Reputation: 121
I'm fairly new to shaders and came across the Book of Shaders website. Early on, this piece of code appears and surprisingly he didn't teach about how variables work yet so I can't get my head around the color
variable. This code simultaneously displays a left to right fading background (black to white) and a green diagonal line.
So, essentially, you declare vec3
color to be vec3(y)
which means all the 3 r,g,b
values will be same throughout. I get why the fading background occurs because r, g, b stay equal and range between 0 and 1.
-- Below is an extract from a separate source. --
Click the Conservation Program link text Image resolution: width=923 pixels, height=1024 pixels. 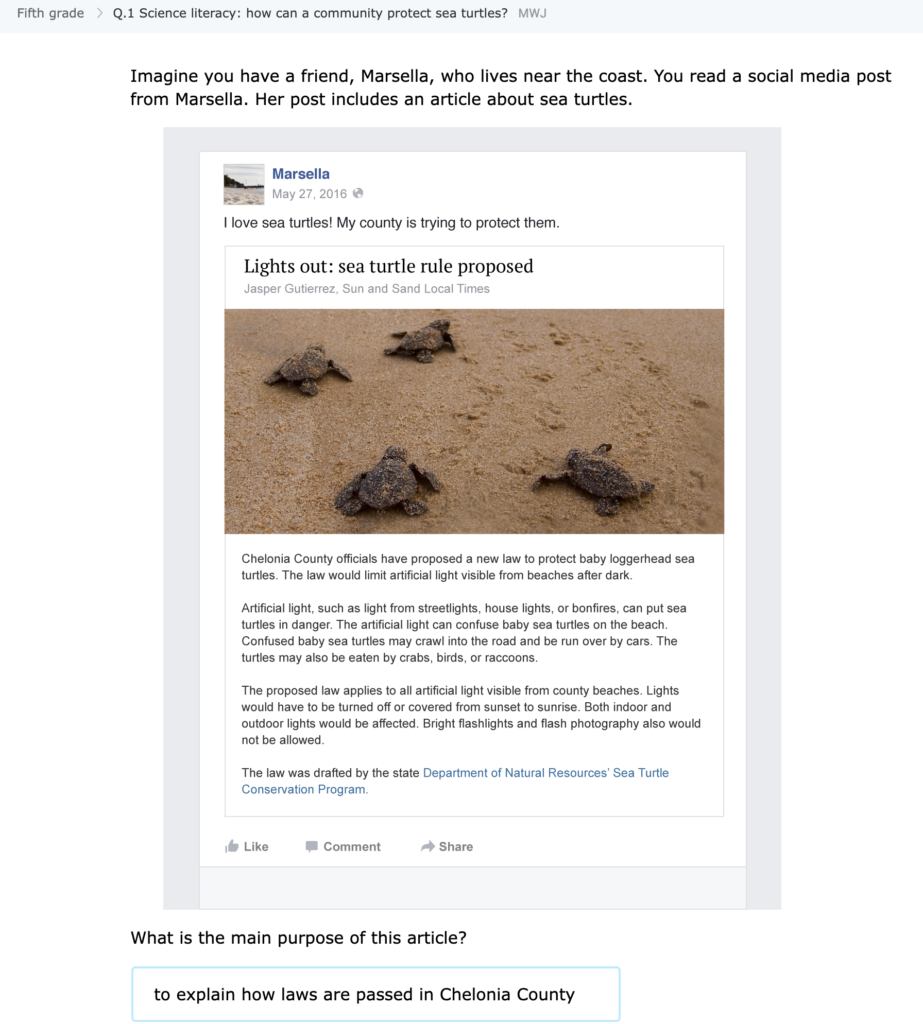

But coming from a JS and PHP background, normally if I change the value of a variable later, only the new value is accepted. So I was expecting that the lerping value out of color = (1.0-pct)*color+pct*vec3(0.0,1.0,0.0);
would overwrite the previous vec3 color = vec3(y);
and be considered for gl_FragColor
function. But it appears both the versions of color
are drawn: the fading BG and the green line. Is this how the shader code works, by drawing every definition of a variable?
#ifdef GL_ES
precision mediump float;
#endif
uniform vec2 u_resolution;
uniform vec2 u_mouse;
uniform float u_time;
// Plot a line on Y using a value between 0.0-1.0
float plot(vec2 st) {
return smoothstep(0.02, 0.0, abs(st.y - st.x));
}
void main() {
vec2 st = gl_FragCoord.xy/u_resolution;
float y = st.x;
vec3 color = vec3(y);
// Plot a line
float pct = plot(st);
color = (1.0-pct)*color+pct*vec3(0.0,1.0,0.0);
gl_FragColor = vec4(color,1.0);
}
Upvotes: 0
Views: 183
Reputation: 632
First vec3 color = vec3(y);
declares color
and assigns the right to left black and white gradient to it. Then, color = (1.0-pct)*color+pct*vec3(0.0,1.0,0.0);
assigns an new value to color which is a lerp between its old value (color
), and its new value vec3(0.0,1.0,0.0)
(green). It is equivalent to do :
color *= (1.0-pct);
color += pct*vec3(0.0,1.0,0.0);
The old value is overwritten but as the new definition uses this old value, you can still see the background gradient.